Little Rincon, just down the beach from legendary surf spot Rincon, needs something like a 5′ southwest swell to have ridable waves. It happens a least a few times per year. It was firing the first two days I was in the Ventura River Watershed. While the power, quick time between sets, and size were pretty much out of my league – Ched told me if I felt OK I could start in the smaller, sloppier end and work my way back. I sensed the ocean’s power, dangerous yet inviting.
The rip was strong enough to take me half a mile down into a hairy situation with some unfriendly rocks. Like many beaches in the area, the floor has several jagged rocks throughout. Riding an unfamiliar board and not having been out in the water since last October, getting enough juice to lock-in to a wave took longer than I care to calculate. Being surrounded by locals and people who surf multiple times per week was at times embarrassing for me – I saw them shredding while I struggled.
I got snaked a few times by paddle boarders when I was sure it was going to be the big one! My life is often like that. I get interrupted when I’m on the verge of something exciting and I get bitter. It doesn’t work out the way I wanted. I get cranky. I could have forgotten that I was in the ocean with the air temp over 70 degrees on my February birthday! I had the privilege of connecting with God’s creation in ways that excite me, humble me, and keep me wanting more.
So I kept paddling, trying to get in the right position. I got pummeled a few times. I went over the nose of my board trying extra hard. Then my wave came. It took me four strokes to dial in and then I was up and going right. It must have only been about 7-10 seconds earth time, but for me it seemed at least a minute. It eventually closed out and I was treading water next to my board, grinning from ear to ear. Had I really just been exhausted and ready to quit? I felt renewed enthusiasm.

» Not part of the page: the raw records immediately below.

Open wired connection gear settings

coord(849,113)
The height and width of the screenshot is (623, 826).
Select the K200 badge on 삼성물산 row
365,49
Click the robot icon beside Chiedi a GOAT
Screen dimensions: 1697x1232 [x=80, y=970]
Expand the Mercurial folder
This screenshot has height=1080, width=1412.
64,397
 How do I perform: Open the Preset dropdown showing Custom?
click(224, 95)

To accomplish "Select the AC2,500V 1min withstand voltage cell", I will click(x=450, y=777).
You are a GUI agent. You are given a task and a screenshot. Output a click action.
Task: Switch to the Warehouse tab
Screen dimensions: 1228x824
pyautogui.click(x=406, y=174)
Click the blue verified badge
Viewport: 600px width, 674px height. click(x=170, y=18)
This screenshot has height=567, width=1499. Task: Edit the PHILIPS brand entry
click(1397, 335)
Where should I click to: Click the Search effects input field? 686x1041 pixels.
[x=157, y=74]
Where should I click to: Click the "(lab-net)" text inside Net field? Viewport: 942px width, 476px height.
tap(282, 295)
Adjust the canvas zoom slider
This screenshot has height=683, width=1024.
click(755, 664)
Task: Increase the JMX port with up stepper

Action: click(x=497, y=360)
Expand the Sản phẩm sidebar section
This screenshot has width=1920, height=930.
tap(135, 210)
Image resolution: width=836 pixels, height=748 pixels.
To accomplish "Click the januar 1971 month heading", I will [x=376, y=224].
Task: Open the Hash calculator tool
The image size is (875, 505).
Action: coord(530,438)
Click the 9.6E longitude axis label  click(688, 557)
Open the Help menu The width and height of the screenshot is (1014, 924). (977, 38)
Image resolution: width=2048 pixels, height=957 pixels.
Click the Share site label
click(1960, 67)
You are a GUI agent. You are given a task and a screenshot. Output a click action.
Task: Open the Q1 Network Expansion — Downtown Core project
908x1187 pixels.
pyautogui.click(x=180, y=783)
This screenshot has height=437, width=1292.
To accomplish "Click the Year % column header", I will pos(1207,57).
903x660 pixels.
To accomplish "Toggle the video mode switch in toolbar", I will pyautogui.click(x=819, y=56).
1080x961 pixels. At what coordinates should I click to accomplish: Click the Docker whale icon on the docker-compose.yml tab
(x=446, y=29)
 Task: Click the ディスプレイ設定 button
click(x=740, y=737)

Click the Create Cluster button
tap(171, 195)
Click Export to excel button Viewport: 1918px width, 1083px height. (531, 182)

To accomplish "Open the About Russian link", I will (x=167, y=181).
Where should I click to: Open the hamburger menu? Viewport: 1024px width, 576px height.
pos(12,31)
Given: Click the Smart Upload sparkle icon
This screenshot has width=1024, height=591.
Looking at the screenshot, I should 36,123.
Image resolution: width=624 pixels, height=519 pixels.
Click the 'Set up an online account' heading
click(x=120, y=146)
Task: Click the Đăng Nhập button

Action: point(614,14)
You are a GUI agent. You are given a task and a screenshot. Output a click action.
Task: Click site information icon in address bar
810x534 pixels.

The ocean is straight-up dangerous and I’m afraid of it. Besides sea monsters (they’re real), I could get hurt out there. Fear, in this case my response to detected danger, could mean “pay attention” when I could have thought “stay away.” I think it’s dangerous to follow Jesus, especially as part of the church. It can be dangerous to consciously try to get in touch with God, or get going again following the way of Jesus.
How many people see the church or get invited to a Sunday meeting and feel the instinct to “stay away” rather than “pay attention?” You could even get to a meeting and convince yourself how much everyone else is a certain kind of way: known, liked, comfortable in their own skin, knows what they believe, secure in faith. I have friends who start to consider God and stop at certain points – usually growth edges that maintain their sense of safety that could develop into an invitation.
This discipleship path is a lot like surfing unfamiliar breaks on sunny days with friends. We don’t get to control Jesus, make God not powerful, or tell the Holy Spirit which way we want to go. We participate. We try. We fail. We play. We get it. We reflect. We try. Etc. We welcome others into this dance – into wonder and learning – embodying a different kind of safety in the face of real danger.